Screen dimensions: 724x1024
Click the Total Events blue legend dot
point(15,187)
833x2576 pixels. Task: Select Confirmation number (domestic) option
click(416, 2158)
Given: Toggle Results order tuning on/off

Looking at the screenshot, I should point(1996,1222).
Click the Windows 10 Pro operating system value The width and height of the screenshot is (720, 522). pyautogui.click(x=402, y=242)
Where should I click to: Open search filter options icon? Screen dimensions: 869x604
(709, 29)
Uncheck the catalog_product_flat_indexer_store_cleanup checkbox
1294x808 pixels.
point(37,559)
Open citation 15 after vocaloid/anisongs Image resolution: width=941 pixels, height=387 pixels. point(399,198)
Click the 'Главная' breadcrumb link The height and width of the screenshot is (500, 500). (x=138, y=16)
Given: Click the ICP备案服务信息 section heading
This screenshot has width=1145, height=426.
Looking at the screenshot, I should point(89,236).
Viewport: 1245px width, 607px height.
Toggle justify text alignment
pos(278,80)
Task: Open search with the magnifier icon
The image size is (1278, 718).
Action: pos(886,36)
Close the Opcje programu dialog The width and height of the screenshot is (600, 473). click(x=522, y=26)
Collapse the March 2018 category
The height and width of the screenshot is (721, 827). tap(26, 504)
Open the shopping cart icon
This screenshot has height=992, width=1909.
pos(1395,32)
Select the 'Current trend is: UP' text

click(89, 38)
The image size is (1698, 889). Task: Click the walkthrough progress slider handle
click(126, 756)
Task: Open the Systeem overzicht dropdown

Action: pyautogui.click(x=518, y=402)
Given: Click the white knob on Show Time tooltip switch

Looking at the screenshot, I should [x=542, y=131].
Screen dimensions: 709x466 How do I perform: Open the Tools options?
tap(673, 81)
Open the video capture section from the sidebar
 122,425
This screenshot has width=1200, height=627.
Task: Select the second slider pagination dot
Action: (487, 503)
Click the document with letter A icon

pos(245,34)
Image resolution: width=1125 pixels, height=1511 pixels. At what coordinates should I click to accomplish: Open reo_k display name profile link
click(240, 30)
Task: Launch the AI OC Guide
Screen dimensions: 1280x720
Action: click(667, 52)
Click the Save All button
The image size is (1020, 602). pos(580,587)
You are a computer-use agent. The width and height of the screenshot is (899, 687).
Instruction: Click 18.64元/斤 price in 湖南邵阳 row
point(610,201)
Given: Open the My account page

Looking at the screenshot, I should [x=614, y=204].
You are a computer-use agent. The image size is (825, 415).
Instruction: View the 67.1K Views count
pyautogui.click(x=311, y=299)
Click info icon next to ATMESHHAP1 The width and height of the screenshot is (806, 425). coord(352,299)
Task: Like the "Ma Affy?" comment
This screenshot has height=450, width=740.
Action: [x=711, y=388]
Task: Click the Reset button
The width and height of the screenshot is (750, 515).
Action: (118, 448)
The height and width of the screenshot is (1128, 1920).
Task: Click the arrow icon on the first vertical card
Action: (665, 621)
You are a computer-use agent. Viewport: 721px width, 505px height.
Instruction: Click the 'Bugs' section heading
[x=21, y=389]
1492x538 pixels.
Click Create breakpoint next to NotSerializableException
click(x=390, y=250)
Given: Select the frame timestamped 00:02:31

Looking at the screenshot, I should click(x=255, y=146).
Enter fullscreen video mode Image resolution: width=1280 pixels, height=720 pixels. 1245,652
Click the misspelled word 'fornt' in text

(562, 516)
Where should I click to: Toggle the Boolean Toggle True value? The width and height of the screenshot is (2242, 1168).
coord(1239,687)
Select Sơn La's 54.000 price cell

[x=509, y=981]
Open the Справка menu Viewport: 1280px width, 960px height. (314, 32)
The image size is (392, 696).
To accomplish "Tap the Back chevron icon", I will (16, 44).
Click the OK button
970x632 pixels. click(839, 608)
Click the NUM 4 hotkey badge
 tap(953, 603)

» **Exercise**:
Could you return all of the material above line for line, without changing anything?

» **Task output**:
Screen dimensions: 724x1024
Click the Total Events blue legend dot
point(15,187)
833x2576 pixels. Task: Select Confirmation number (domestic) option
click(416, 2158)
Given: Toggle Results order tuning on/off

Looking at the screenshot, I should point(1996,1222).
Click the Windows 10 Pro operating system value The width and height of the screenshot is (720, 522). pyautogui.click(x=402, y=242)
Where should I click to: Open search filter options icon? Screen dimensions: 869x604
(709, 29)
Uncheck the catalog_product_flat_indexer_store_cleanup checkbox
1294x808 pixels.
point(37,559)
Open citation 15 after vocaloid/anisongs Image resolution: width=941 pixels, height=387 pixels. point(399,198)
Click the 'Главная' breadcrumb link The height and width of the screenshot is (500, 500). (x=138, y=16)
Given: Click the ICP备案服务信息 section heading
This screenshot has width=1145, height=426.
Looking at the screenshot, I should point(89,236).
Viewport: 1245px width, 607px height.
Toggle justify text alignment
pos(278,80)
Task: Open search with the magnifier icon
The image size is (1278, 718).
Action: pos(886,36)
Close the Opcje programu dialog The width and height of the screenshot is (600, 473). click(x=522, y=26)
Collapse the March 2018 category
The height and width of the screenshot is (721, 827). tap(26, 504)
Open the shopping cart icon
This screenshot has height=992, width=1909.
pos(1395,32)
Select the 'Current trend is: UP' text

click(89, 38)
The image size is (1698, 889). Task: Click the walkthrough progress slider handle
click(126, 756)
Task: Open the Systeem overzicht dropdown

Action: pyautogui.click(x=518, y=402)
Given: Click the white knob on Show Time tooltip switch

Looking at the screenshot, I should [x=542, y=131].
Screen dimensions: 709x466 How do I perform: Open the Tools options?
tap(673, 81)
Open the video capture section from the sidebar
 122,425
This screenshot has width=1200, height=627.
Task: Select the second slider pagination dot
Action: (487, 503)
Click the document with letter A icon

pos(245,34)
Image resolution: width=1125 pixels, height=1511 pixels. At what coordinates should I click to accomplish: Open reo_k display name profile link
click(240, 30)
Task: Launch the AI OC Guide
Screen dimensions: 1280x720
Action: click(667, 52)
Click the Save All button
The image size is (1020, 602). pos(580,587)
You are a computer-use agent. The width and height of the screenshot is (899, 687).
Instruction: Click 18.64元/斤 price in 湖南邵阳 row
point(610,201)
Given: Open the My account page

Looking at the screenshot, I should [x=614, y=204].
You are a computer-use agent. The image size is (825, 415).
Instruction: View the 67.1K Views count
pyautogui.click(x=311, y=299)
Click info icon next to ATMESHHAP1 The width and height of the screenshot is (806, 425). coord(352,299)
Task: Like the "Ma Affy?" comment
This screenshot has height=450, width=740.
Action: [x=711, y=388]
Task: Click the Reset button
The width and height of the screenshot is (750, 515).
Action: (118, 448)
The height and width of the screenshot is (1128, 1920).
Task: Click the arrow icon on the first vertical card
Action: (665, 621)
You are a computer-use agent. Viewport: 721px width, 505px height.
Instruction: Click the 'Bugs' section heading
[x=21, y=389]
1492x538 pixels.
Click Create breakpoint next to NotSerializableException
click(x=390, y=250)
Given: Select the frame timestamped 00:02:31

Looking at the screenshot, I should click(x=255, y=146).
Enter fullscreen video mode Image resolution: width=1280 pixels, height=720 pixels. 1245,652
Click the misspelled word 'fornt' in text

(562, 516)
Where should I click to: Toggle the Boolean Toggle True value? The width and height of the screenshot is (2242, 1168).
coord(1239,687)
Select Sơn La's 54.000 price cell

[x=509, y=981]
Open the Справка menu Viewport: 1280px width, 960px height. (314, 32)
The image size is (392, 696).
To accomplish "Tap the Back chevron icon", I will (16, 44).
Click the OK button
970x632 pixels. click(839, 608)
Click the NUM 4 hotkey badge
 tap(953, 603)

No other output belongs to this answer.